La capoeira est un art martial brésilien issu des luttes africaines et amené en Amérique du Sud par les esclaves noirs africains. La discipline propose un mélange entre combat, acrobatie et danse dans lequel les jambes sont mises à contribution. « La capoeira reste un art martial très festif, on joue de la musique quand on répète nos mouvements. Forcément, ça attire les gens et ça les fait sourire. Voir quelqu’un se donner avec de la musique fait du bien aux gens en ce moment », reprend Joséphine.

« Je n’ai jamais fait de capoeira pour gagner ma vie. Mais maintenant avec des amis qui pratiquent également, il nous arrive de mettre un chapeau et de laisser les gens donner s’ils le souhaitent », développe Joséphine.
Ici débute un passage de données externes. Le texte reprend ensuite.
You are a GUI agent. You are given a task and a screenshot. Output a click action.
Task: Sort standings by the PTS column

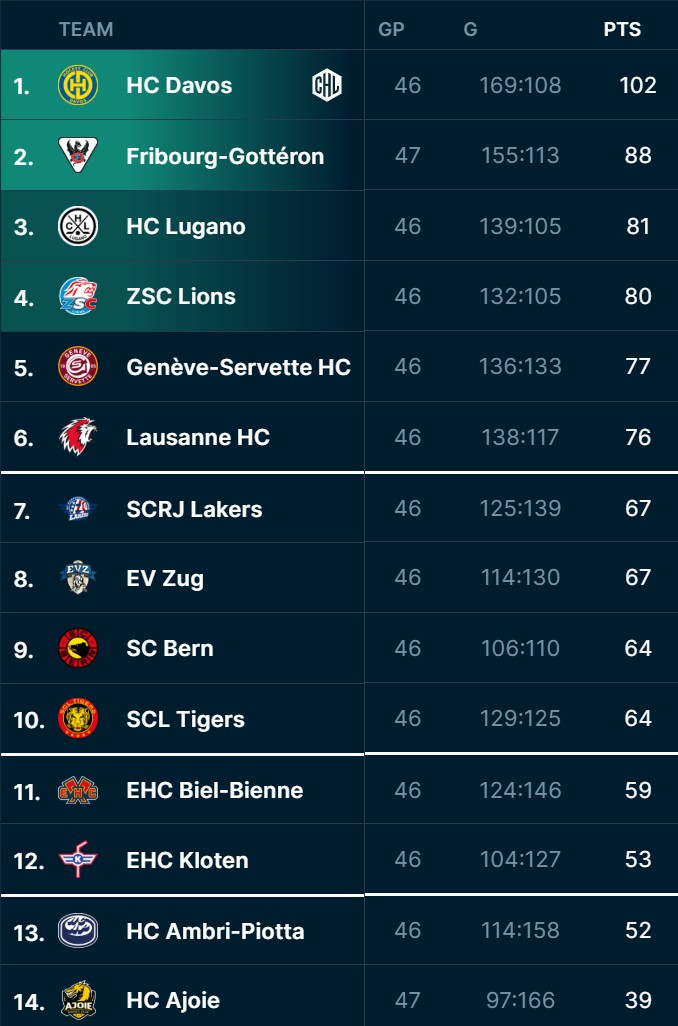622,30
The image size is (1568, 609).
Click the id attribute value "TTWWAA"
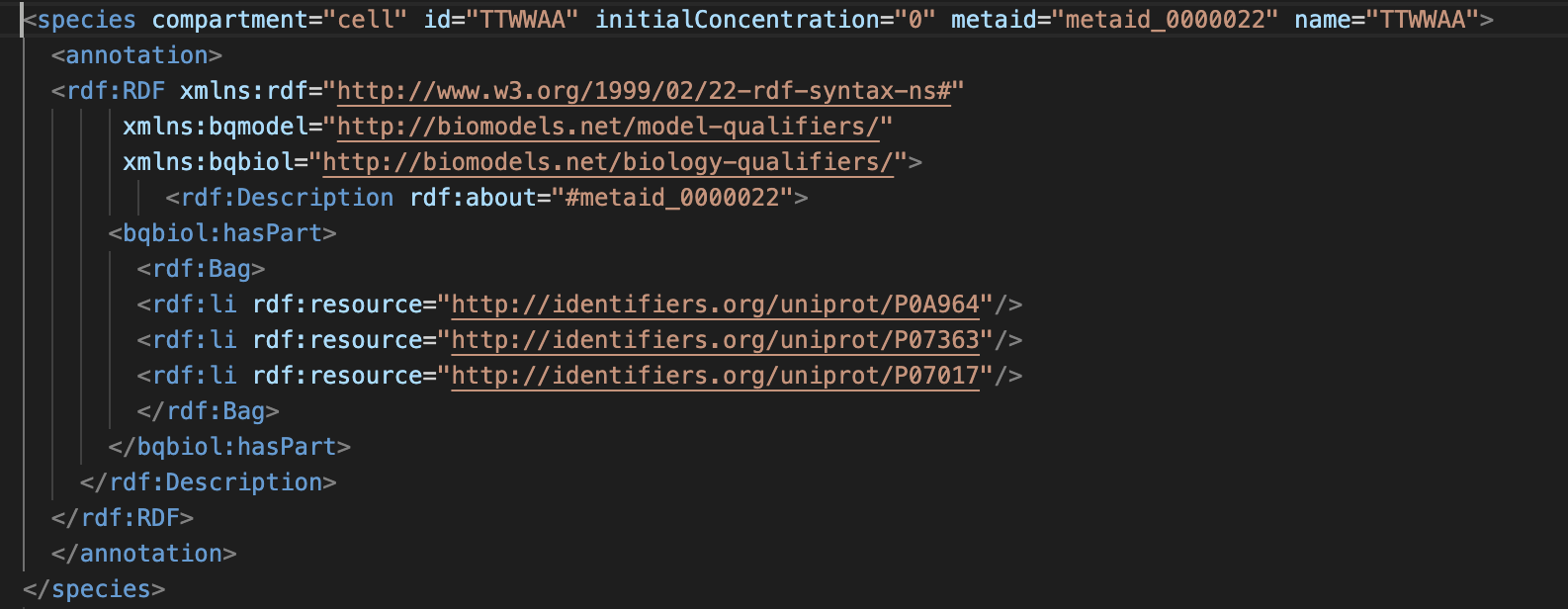point(529,20)
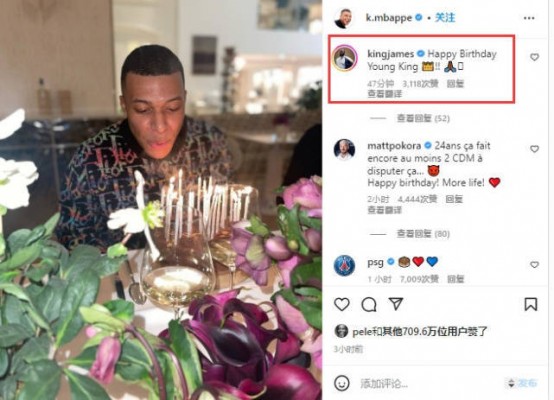
Task: Click the 发布 post button
Action: [x=527, y=383]
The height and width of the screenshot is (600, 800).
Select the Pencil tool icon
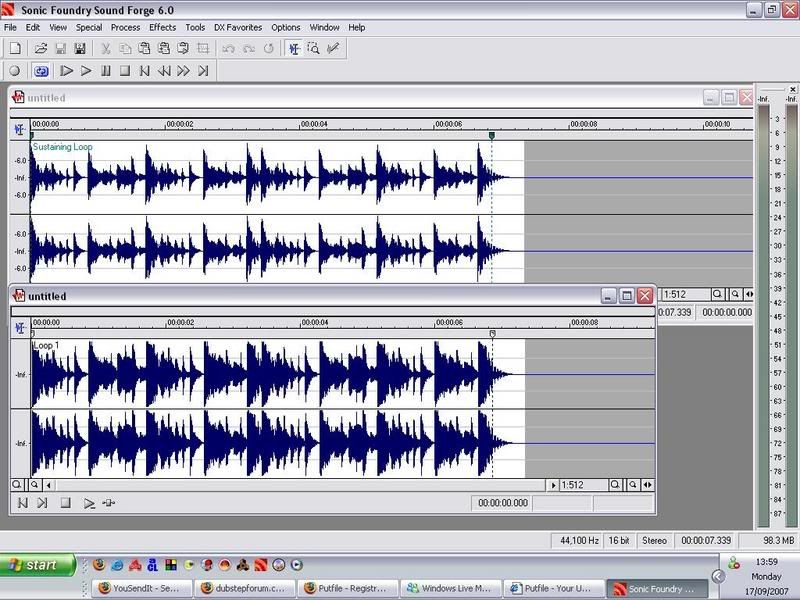[x=333, y=48]
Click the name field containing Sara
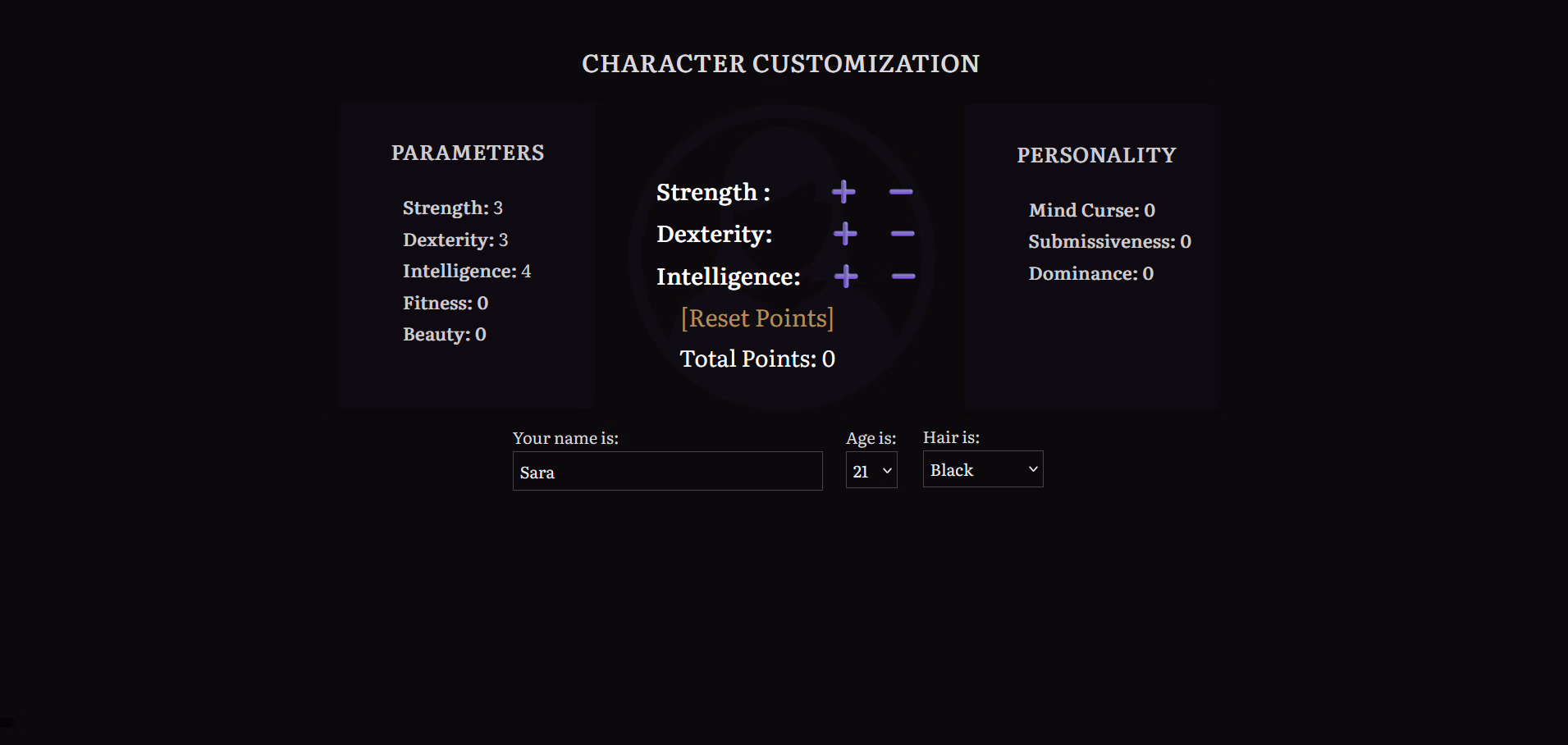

Une pratique festive qui attire les passants. Ces derniers souhaitent revoir un peu de vie et de joie : « Les gens viennent nous parler, ils nous disent que ça leur fait du bien de voir des spectacles et de l’animation en extérieur. C’est comme si tout allait bien. »

La société dans son ensemble est marchande, le moyen de répondre à ses besoins et ses envies passe par la consommation . De fait, livrer une performance culturelle gratuitement est un acte rebelle. Cela montre l’ambition d’offrir sans attendre de retour. « La culture n’a pas de valeur, peu importe sa forme », explique Hugo avant de reprendre : « En jouant dehors, on montre à l’État qu’on ne s’arrêtera pas. Ils peuvent essayer d’asphyxier la culture, mais nous n’abandonnerons pas. »

« Les gens ont besoin de voir des spectacles de rue, c’est à nous de leur donner. La rue est comme la culture, elle appartient à tout le monde », estime Hugo. « Ils peuvent fermer les salles mais pas la rue », abonde Joséphine. Beaucoup d’artistes se sont réunis, notamment la semaine passée à Besançon où des étudiants en école de théâtre ont réalisé une procession à six heures du matin, pour symboliser l’enterrement du théâtre par le gouvernement.